Föhren: Ein ausgebüxtes Pony hat am Dienstagmorgen (28. Juli 2026) auf der A1 zwischen den Anschlussstellen Föhren und Schweich in Fahrtrichtung Saarbrücken einen folgenschweren Verkehrsunfall ausgelöst.
Drei Fahrzeuge waren in den Unfall verwickelt. Zwei Menschen erlitten schwere Verletzungen und mussten von der Feuerwehr aus ihren Fahrzeugen befreit werden. Die Autobahn war während des Rettungseinsatzes und der Unfallaufnahme vollständig gesperrt.
Nach Angaben der Polizei gingen die ersten Notrufe gegen 8.24 Uhr ein. Als die ersten Einsatzkräfte eintrafen, bot sich ihnen ein dramatisches Bild: Drei beschädigte Fahrzeuge standen auf der Fahrbahn, ein Transporter war nach dem Aufprall in die Böschung geraten und umgekippt. Der Fahrer des Transporters wurde in seinem Fahrzeug eingeklemmt und musste von der Feuerwehr mit technischem Gerät befreit werden.

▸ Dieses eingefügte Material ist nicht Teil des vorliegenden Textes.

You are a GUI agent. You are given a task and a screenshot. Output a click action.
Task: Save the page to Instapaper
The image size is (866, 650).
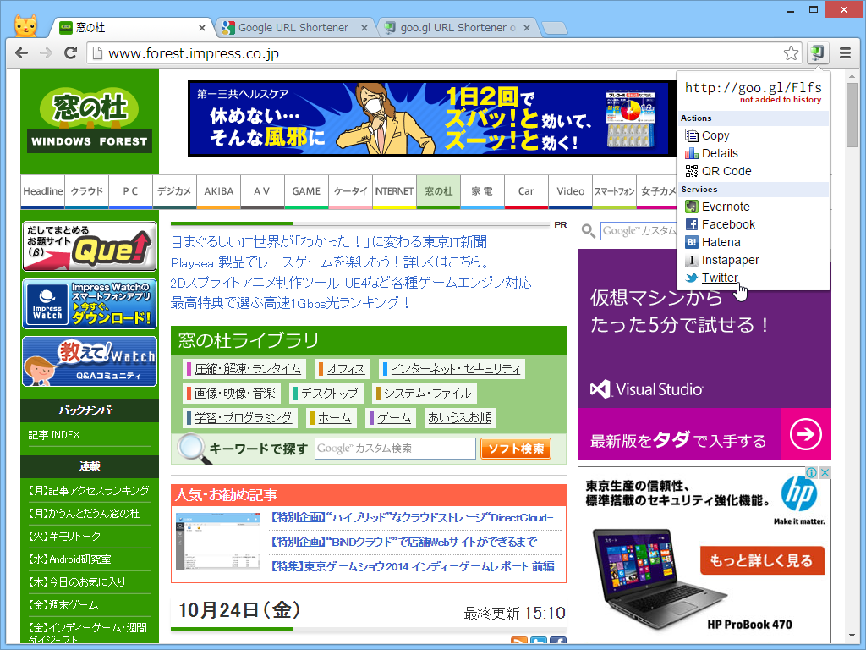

Anschließend wurde er mit einem Rettungshubschrauber in ein Krankenhaus nach Trier geflogen. Auch der Fahrer des mittleren beteiligten Pkw erlitt schwere Verletzungen und musste aus seinem Fahrzeug gerettet werden. Die Insassen des vordersten Pkw wurden leicht verletzt und konnten ihr Fahrzeug selbstständig verlassen.
Nach dem derzeitigen Ermittlungsstand war ein Pony aus bislang ungeklärter Ursache von einer nahegelegenen Koppel auf die Autobahn gelangt. Mehrere Fahrzeuge, darunter auch Lastwagen, konnten rechtzeitig bremsen und anhalten. Ein Pkw auf der linken Fahrspur reduzierte seine Geschwindigkeit nahezu bis zum Stillstand, ebenso das nachfolgende Fahrzeug.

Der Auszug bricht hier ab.